Count the lines in the entries below that contain the string "Toggle", with case counting, and reply with the number only.

• _Exercise materials_
━━━━

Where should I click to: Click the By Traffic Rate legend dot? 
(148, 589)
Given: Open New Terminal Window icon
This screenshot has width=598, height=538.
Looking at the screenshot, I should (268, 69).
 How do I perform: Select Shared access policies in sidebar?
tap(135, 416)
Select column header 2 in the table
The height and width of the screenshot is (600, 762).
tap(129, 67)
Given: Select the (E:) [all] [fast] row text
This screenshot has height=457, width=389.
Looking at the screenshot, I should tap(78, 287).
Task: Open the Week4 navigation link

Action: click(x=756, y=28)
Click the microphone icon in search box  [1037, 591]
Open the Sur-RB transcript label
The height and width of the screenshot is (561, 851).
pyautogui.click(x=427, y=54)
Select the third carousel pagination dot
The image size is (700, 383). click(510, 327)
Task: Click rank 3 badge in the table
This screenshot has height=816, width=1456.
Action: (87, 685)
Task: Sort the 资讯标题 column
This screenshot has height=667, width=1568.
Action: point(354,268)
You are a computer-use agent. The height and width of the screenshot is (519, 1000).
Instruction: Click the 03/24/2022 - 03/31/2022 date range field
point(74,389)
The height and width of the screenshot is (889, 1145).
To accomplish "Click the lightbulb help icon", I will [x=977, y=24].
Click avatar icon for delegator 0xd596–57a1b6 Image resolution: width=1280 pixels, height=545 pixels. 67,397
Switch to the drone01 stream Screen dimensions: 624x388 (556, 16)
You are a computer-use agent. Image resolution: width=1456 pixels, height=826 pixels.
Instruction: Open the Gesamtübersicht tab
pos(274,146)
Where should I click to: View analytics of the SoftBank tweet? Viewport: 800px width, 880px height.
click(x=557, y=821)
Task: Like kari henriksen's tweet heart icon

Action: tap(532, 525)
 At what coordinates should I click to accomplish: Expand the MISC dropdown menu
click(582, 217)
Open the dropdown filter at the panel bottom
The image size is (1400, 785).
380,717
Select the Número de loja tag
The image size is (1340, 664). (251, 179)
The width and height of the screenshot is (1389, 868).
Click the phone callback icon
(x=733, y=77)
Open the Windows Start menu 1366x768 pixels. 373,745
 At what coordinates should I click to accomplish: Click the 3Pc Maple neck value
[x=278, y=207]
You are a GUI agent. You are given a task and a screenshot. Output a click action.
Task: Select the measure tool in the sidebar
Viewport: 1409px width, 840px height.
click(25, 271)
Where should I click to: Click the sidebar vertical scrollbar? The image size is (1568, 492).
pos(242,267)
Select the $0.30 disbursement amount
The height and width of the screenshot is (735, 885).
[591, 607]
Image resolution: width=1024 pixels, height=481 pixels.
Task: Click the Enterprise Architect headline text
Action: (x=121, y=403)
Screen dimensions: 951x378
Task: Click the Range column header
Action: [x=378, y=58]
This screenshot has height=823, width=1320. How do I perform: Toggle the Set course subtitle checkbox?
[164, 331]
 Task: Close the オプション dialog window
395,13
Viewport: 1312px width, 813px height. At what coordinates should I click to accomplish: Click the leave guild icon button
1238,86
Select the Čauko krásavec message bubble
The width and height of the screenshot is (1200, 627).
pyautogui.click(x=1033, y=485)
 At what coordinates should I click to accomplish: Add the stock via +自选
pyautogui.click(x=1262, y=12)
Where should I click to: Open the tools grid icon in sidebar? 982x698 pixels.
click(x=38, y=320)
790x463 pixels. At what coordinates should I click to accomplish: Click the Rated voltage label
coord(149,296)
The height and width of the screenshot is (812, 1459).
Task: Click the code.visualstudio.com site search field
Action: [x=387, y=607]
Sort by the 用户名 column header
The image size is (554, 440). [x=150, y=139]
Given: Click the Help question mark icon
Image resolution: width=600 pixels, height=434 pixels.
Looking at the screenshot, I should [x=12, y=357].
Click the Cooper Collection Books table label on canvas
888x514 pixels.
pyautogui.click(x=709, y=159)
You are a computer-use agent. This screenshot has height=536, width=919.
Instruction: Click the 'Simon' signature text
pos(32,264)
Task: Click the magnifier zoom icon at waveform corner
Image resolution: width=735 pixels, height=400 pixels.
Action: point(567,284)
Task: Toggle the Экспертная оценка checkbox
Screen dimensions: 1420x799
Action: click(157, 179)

━━━━

• _Solution for this exercise_
2